Deep Semi-Random Features for Nonlinear Function Approximation
This work addresses the challenge of balancing flexibility and efficiency in function approximation for machine learning practitioners, though it appears incremental as it builds on existing random feature and neural network methods.
The authors tackled the problem of nonlinear function approximation by proposing semi-random features, which offer a middle ground between deep learning and kernel methods, and demonstrated that these features can match neural network performance with slightly more units and outperform random features with significantly fewer units.
We propose semi-random features for nonlinear function approximation. The flexibility of semi-random feature lies between the fully adjustable units in deep learning and the random features used in kernel methods. For one hidden layer models with semi-random features, we prove with no unrealistic assumptions that the model classes contain an arbitrarily good function as the width increases (universality), and despite non-convexity, we can find such a good function (optimization theory) that generalizes to unseen new data (generalization bound).
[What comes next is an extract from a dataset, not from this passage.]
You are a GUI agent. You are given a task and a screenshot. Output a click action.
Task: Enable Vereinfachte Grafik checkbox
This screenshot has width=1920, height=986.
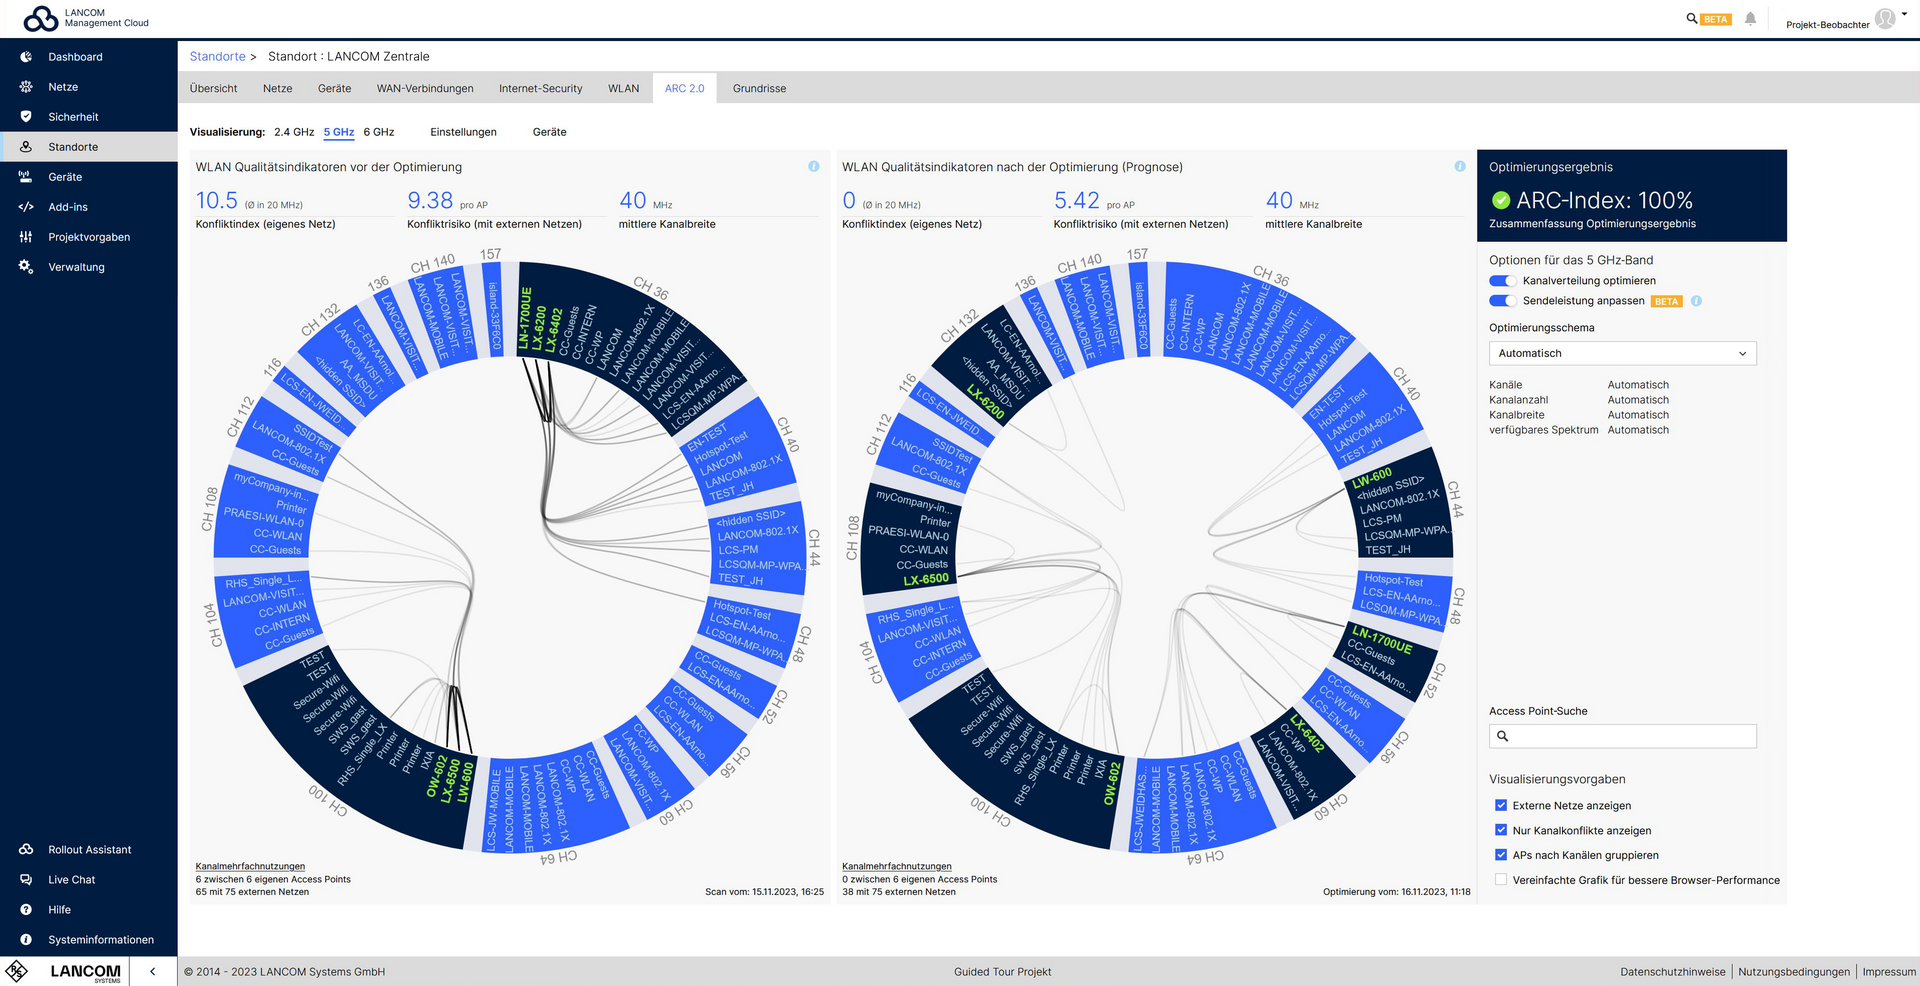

For deep models, with no unrealistic assumptions, we prove universal approximation ability, a lower bound on approximation error, a partial optimization guarantee, and a generalization bound. Depending on the problems, the generalization bound of deep semi-random features can be exponentially better than the known bounds of deep ReLU nets; our generalization error bound can be independent of the depth, the number of trainable weights as well as the input dimensionality. In experiments, we show that semi-random features can match the performance of neural networks by using slightly more units, and it outperforms random features by using significantly fewer units. Moreover, we introduce a new implicit ensemble method by using semi-random features.